Based on the negative regulatory miRNA-mRNA pairs corresponding to these 20 hub genes, we constructed a core sub-network of the ceRNA network. This core sub-network included 48 circRNA-miRNA pairs and 23 miRNA-mRNA pairs. For external validation, we investigated the relative expression levels of these nodes in other datasets and validated several circRNAs and genes in the core sub-network, including CDKN1A, FHL2, and RPS2. The downregulated nodes included hsa_circ_0011474, hsa_circ_0023110, CDK19, KAT6A, CBX1, BRD4, and ZFHX3. By validating the obtained circRNAs and genes, we identified a ceRNA pathway, hsa_circ_0011474 - hsa-miR-20a-5p/hsa-miR-17-5p - CDKN1A. In addition to CDKN1A, which has been previously reported to be associated with IS, miR-17-5p and miR-20a-5p have been identified as promising candidate biomarkers for distinguishing embolic stroke from thrombotic stroke.

CDKN1A (also known as P21) encodes a potent inhibitor of cyclin-dependent kinases associated with the cellular senescence pathway (Fitzgerald et al., 2015). The aging of neurons, astrocytes, and microglia in the central nervous system is involved in brain aging and the development of age-related neurological disorders (Yamazaki et al., 2016). A marker of cellular senescence, CDKN1A expression was significantly upregulated in the infarcted area of dissected mice 72 h after tMCAO (Torres-Querol et al., 2021). Therefore, CDKN1A may be involved in the occurrence and development of IS by regulating vascular cell senescence. Supporting the significance of the hsa_circ_0011474 - hsa-miR-20a-5p/hsa-miR-17-5p - CDKN1A pathway, previous studies have found that miR-20a can improve the proliferation rate of mesenchymal stem cells in the serum of IS patients by inhibiting the expression of CDKN1A (Kim et al., 2016). Similarly, Rastegari et al. found that CDKN1A was significantly associated with autism, a neurodevelopmental disorder, through the WGCNA network (Rastegari et al., 2023).
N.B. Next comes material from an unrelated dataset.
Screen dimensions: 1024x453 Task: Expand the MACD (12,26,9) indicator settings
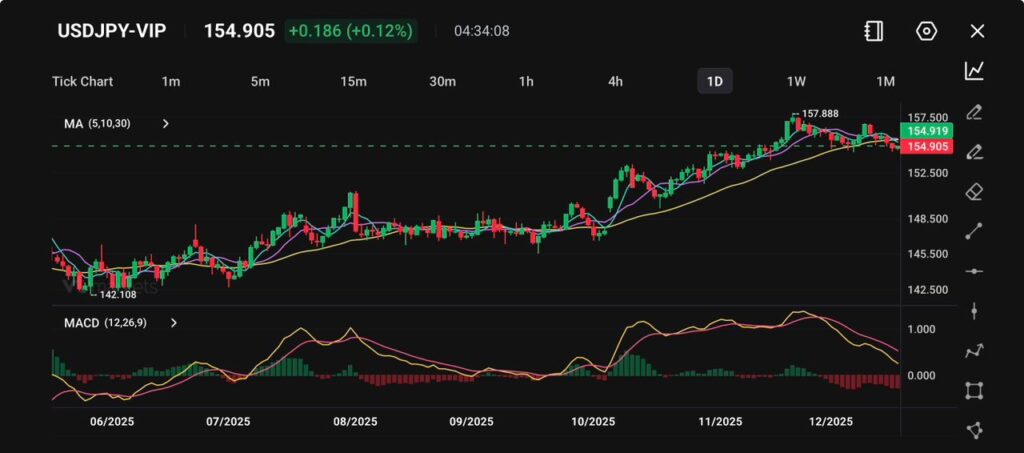pos(174,323)
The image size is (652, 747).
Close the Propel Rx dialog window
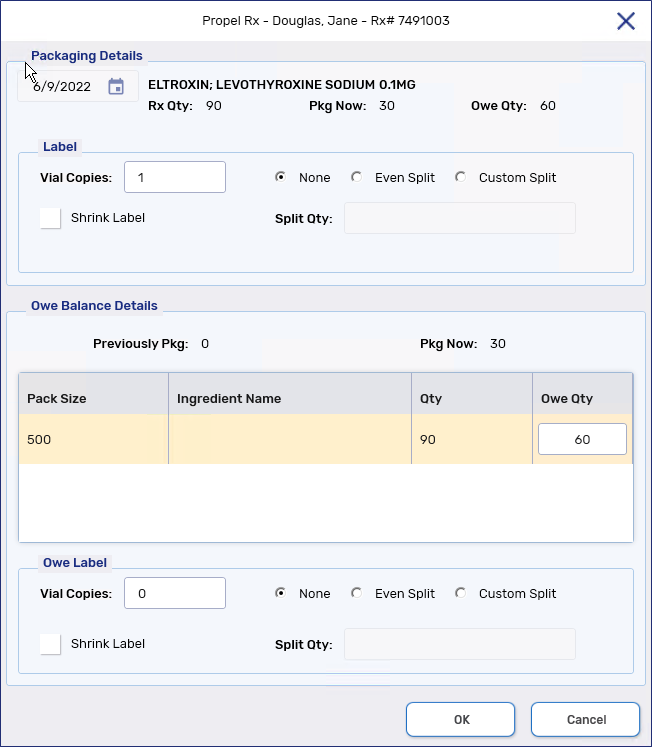pyautogui.click(x=626, y=21)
To address the lack of joint analyses of mRNA, miRNA, and circRNA in IS, this study conducted an integrated analysis of multiple GEO datasets. We combined the results of circRNA microarray expression data analysis with the results of mRNA and miRNA high-throughput sequencing data analysis and constructed ceRNA functional networks to comprehensively explore promising diagnostic biomarkers of IS and their potential mechanisms of action. Our findings improve the current understanding of ceRNA biological behaviors and their regulatory roles in IS pathogenesis. Nodes in the hsa_circ_0011474 - hsa-miR-20a-5p/hsa-miR-17-5p - CDKN1A pathway, validated in the ceRNA network, may serve as promising diagnostic biomarkers and therapeutic targets for IS.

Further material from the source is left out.